Anti tfeb antibody

Co-immunoprecipitation (CoIP) experiments were undertaken using a Dynabeads Protein G Immunoprecipitation kit (Thermo Fisher Scientific) according to the manufacturer’s instructions. Briefly, cell lysates were extracted from culture cells using Pierce IP Lysis Buffer (87787; Thermo Fisher Scientific) supplemented with protease inhibitor (Beyotime Biotechnology). After removing nonspecific binding by Dynabeads Protein G, the cell lysates were added with an appropriate amount of anti-TFEB antibody (catalog number A303-673A; Bethyl) or anti-RIP3 antibody (catalog number ab56164; Abcam), or control IgG and then incubated at 4 °C overnight. The Dynabeads-Ab-antigen complex was washed with washing buffer and eluted with RIPA buffer for western blotting.
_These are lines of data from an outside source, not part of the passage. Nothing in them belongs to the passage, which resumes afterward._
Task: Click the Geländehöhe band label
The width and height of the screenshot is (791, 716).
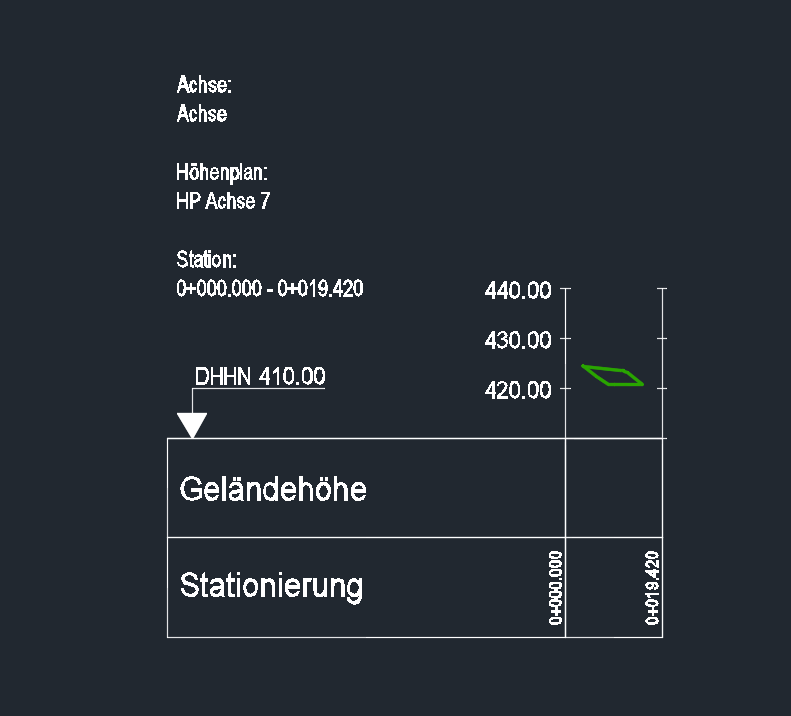Action: pos(273,489)
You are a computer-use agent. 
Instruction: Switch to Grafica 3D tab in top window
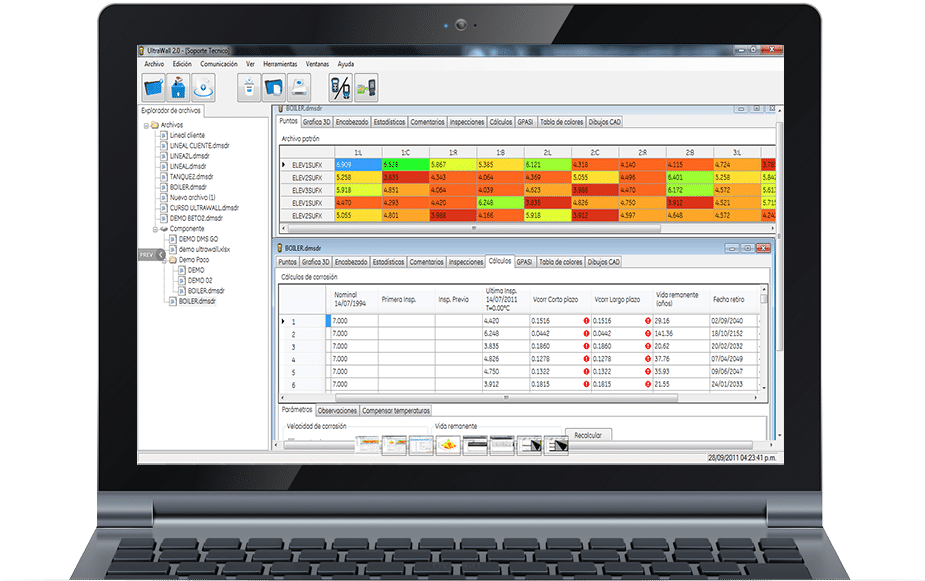click(316, 121)
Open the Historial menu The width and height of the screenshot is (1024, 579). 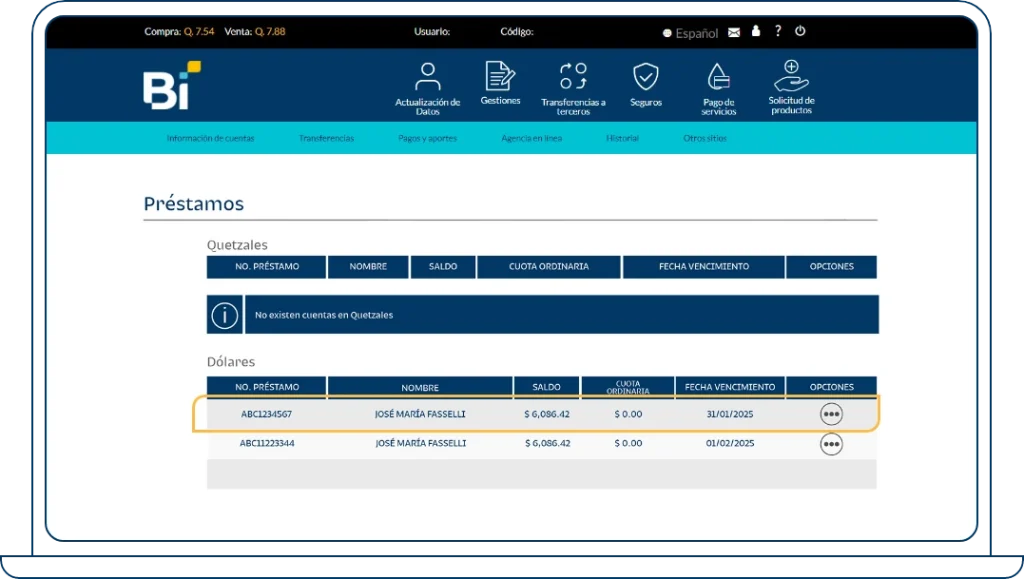click(x=622, y=138)
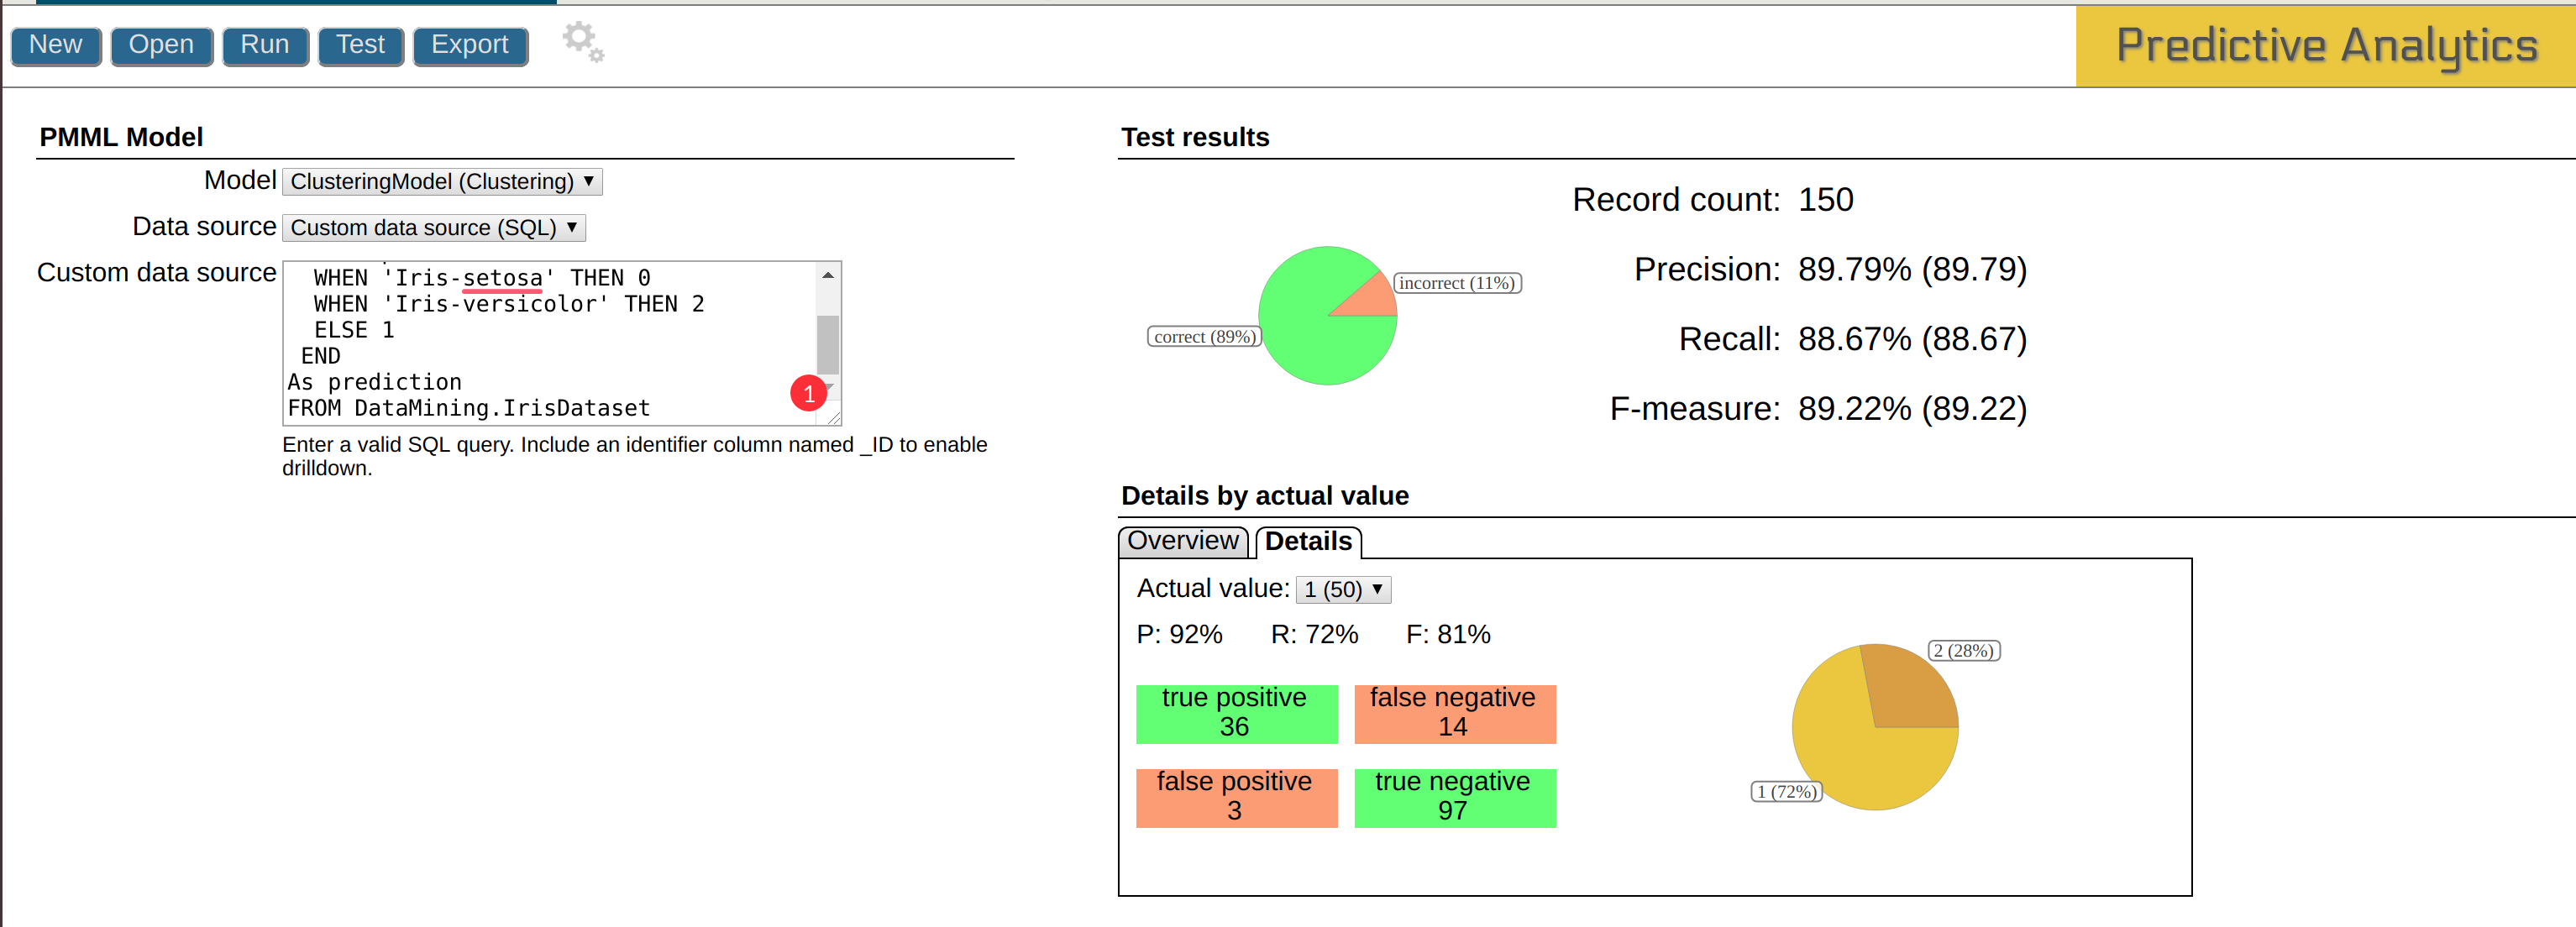
Task: Run the PMML model
Action: [x=265, y=45]
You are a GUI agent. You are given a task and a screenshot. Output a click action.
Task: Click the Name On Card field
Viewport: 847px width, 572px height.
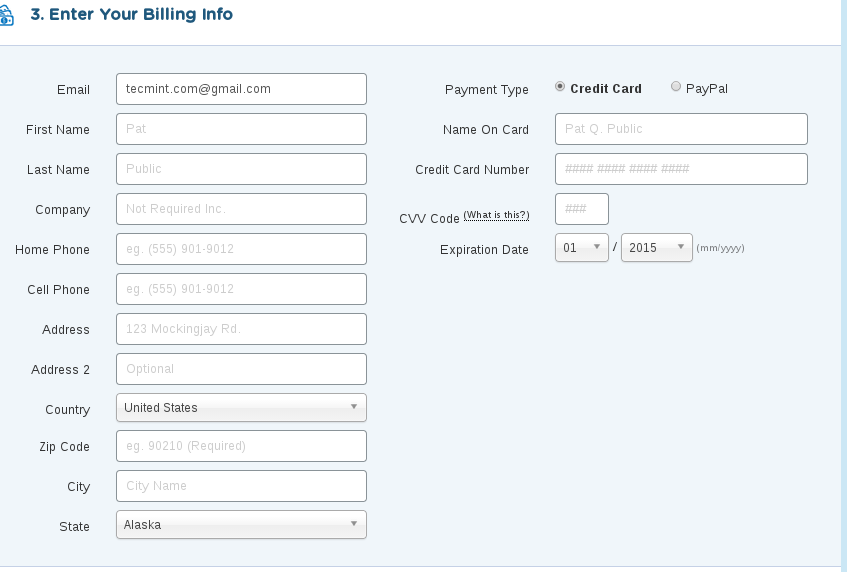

BMDMs were cultured on coverslips in 24-well cell culture plates. After the appropriate infection or treatment, cells were washed twice with PBS, fixed with 4% paraformaldehyde for 15 min, and permeabilized with 0.25% Triton X-100 (Sigma-Aldrich) for 10 min. Cells were incubated with anti-TFEB antibody (1:400 diluted; Bethyl Laboratories, A303-673A) or anti-LAMP1 Ab (1:400 diluted; Santa Cruz Biotechnology, SC-19992) overnight at 4°C. Cells were washed with PBS to remove excess primary antibodies and then incubated with secondary anti-rabbit or anti-rat IgG-Alexa Fluor 488 Ab (1:400 diluted; Invitrogen, A11008 or A11006) for 1 h at RT. Nuclei were stained using Fluoromount-G™, with DAPI mounting medium (Thermo Fisher Scientific, 00-4959-52). Immunofluorescence images were acquired using a confocal laser-scanning microscope (Zeiss, LSM-900). Quantification of TFEB-nuclear translocation was performed by manual calculation and the degree of colocalization between Mtb-ERFP and LAMP-1 was analyzed using the JACoP plugin of the ImageJ software.